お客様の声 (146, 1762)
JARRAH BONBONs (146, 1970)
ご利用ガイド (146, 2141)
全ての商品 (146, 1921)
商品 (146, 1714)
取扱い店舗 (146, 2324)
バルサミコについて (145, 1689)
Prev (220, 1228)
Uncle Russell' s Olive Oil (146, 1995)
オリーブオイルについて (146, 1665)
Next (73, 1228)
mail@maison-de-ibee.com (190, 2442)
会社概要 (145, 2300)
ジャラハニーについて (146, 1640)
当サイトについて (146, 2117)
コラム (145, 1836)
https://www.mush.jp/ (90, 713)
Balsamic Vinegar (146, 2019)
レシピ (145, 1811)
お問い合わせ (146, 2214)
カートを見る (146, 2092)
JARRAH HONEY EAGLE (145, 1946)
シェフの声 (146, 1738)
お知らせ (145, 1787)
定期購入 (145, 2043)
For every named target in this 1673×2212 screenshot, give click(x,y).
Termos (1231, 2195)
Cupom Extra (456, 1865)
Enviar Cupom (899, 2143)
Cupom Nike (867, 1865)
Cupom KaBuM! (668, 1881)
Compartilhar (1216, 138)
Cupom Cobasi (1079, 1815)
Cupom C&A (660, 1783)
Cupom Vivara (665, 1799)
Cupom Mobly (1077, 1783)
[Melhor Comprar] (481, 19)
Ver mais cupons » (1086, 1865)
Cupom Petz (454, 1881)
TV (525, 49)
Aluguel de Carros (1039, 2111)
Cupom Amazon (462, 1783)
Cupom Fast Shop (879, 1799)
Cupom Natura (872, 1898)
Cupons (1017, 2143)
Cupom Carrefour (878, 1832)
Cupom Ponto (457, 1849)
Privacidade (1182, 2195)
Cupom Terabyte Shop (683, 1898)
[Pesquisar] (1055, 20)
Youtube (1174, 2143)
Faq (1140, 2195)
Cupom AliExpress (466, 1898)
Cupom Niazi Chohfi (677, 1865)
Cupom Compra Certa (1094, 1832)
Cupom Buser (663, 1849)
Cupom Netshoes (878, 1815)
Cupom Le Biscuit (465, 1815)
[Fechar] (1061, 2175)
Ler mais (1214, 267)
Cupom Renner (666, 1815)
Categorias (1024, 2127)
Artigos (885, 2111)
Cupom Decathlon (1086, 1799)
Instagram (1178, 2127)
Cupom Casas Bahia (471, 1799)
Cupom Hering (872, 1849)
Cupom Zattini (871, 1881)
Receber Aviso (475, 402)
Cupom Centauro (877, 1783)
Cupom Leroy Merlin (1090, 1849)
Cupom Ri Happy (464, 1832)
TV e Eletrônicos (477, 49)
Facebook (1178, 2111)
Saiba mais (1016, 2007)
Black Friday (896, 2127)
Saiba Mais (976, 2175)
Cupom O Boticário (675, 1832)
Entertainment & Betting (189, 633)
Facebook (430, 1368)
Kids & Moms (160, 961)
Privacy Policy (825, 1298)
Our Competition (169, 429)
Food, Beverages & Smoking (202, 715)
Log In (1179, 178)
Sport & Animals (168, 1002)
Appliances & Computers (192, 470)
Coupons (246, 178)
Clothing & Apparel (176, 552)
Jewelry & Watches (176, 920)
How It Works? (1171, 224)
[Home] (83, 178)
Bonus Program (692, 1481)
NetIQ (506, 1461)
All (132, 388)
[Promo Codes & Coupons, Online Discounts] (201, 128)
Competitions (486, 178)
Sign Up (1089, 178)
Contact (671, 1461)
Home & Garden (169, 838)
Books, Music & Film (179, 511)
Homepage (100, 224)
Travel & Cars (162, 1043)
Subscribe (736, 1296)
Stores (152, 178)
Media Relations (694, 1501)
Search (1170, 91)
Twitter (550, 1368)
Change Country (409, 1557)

● ● ● ● ●

AIM OF THE EXERCISE –
All the data must be duplicated exactly, with nothing added or removed.

YOUR RESPONSE –
お客様の声 (146, 1762)
JARRAH BONBONs (146, 1970)
ご利用ガイド (146, 2141)
全ての商品 (146, 1921)
商品 (146, 1714)
取扱い店舗 (146, 2324)
バルサミコについて (145, 1689)
Prev (220, 1228)
Uncle Russell' s Olive Oil (146, 1995)
オリーブオイルについて (146, 1665)
Next (73, 1228)
mail@maison-de-ibee.com (190, 2442)
会社概要 (145, 2300)
ジャラハニーについて (146, 1640)
当サイトについて (146, 2117)
コラム (145, 1836)
https://www.mush.jp/ (90, 713)
Balsamic Vinegar (146, 2019)
レシピ (145, 1811)
お問い合わせ (146, 2214)
カートを見る (146, 2092)
JARRAH HONEY EAGLE (145, 1946)
シェフの声 (146, 1738)
お知らせ (145, 1787)
定期購入 (145, 2043)
For every named target in this 1673×2212 screenshot, give click(x,y).
Termos (1231, 2195)
Cupom Extra (456, 1865)
Enviar Cupom (899, 2143)
Cupom Nike (867, 1865)
Cupom KaBuM! (668, 1881)
Compartilhar (1216, 138)
Cupom Cobasi (1079, 1815)
Cupom C&A (660, 1783)
Cupom Vivara (665, 1799)
Cupom Mobly (1077, 1783)
[Melhor Comprar] (481, 19)
Ver mais cupons » (1086, 1865)
Cupom Petz (454, 1881)
TV (525, 49)
Aluguel de Carros (1039, 2111)
Cupom Amazon (462, 1783)
Cupom Fast Shop (879, 1799)
Cupom Natura (872, 1898)
Cupons (1017, 2143)
Cupom Carrefour (878, 1832)
Cupom Ponto (457, 1849)
Privacidade (1182, 2195)
Cupom Terabyte Shop (683, 1898)
[Pesquisar] (1055, 20)
Youtube (1174, 2143)
Faq (1140, 2195)
Cupom AliExpress (466, 1898)
Cupom Niazi Chohfi (677, 1865)
Cupom Compra Certa (1094, 1832)
Cupom Buser (663, 1849)
Cupom Netshoes (878, 1815)
Cupom Le Biscuit (465, 1815)
[Fechar] (1061, 2175)
Ler mais (1214, 267)
Cupom Renner (666, 1815)
Categorias (1024, 2127)
Artigos (885, 2111)
Cupom Decathlon (1086, 1799)
Instagram (1178, 2127)
Cupom Casas Bahia (471, 1799)
Cupom Hering (872, 1849)
Cupom Zattini (871, 1881)
Receber Aviso (475, 402)
Cupom Centauro (877, 1783)
Cupom Leroy Merlin (1090, 1849)
Cupom Ri Happy (464, 1832)
TV e Eletrônicos (477, 49)
Facebook (1178, 2111)
Saiba mais (1016, 2007)
Black Friday (896, 2127)
Saiba Mais (976, 2175)
Cupom O Boticário (675, 1832)
Entertainment & Betting (189, 633)
Facebook (430, 1368)
Kids & Moms (160, 961)
Privacy Policy (825, 1298)
Our Competition (169, 429)
Food, Beverages & Smoking (202, 715)
Log In (1179, 178)
Sport & Animals (168, 1002)
Appliances & Computers (192, 470)
Coupons (246, 178)
Clothing & Apparel (176, 552)
Jewelry & Watches (176, 920)
How It Works? (1171, 224)
[Home] (83, 178)
Bonus Program (692, 1481)
NetIQ (506, 1461)
All (132, 388)
[Promo Codes & Coupons, Online Discounts] (201, 128)
Competitions (486, 178)
Sign Up (1089, 178)
Contact (671, 1461)
Home & Garden (169, 838)
Books, Music & Film (179, 511)
Homepage (100, 224)
Travel & Cars (162, 1043)
Subscribe (736, 1296)
Stores (152, 178)
Media Relations (694, 1501)
Search (1170, 91)
Twitter (550, 1368)
Change Country (409, 1557)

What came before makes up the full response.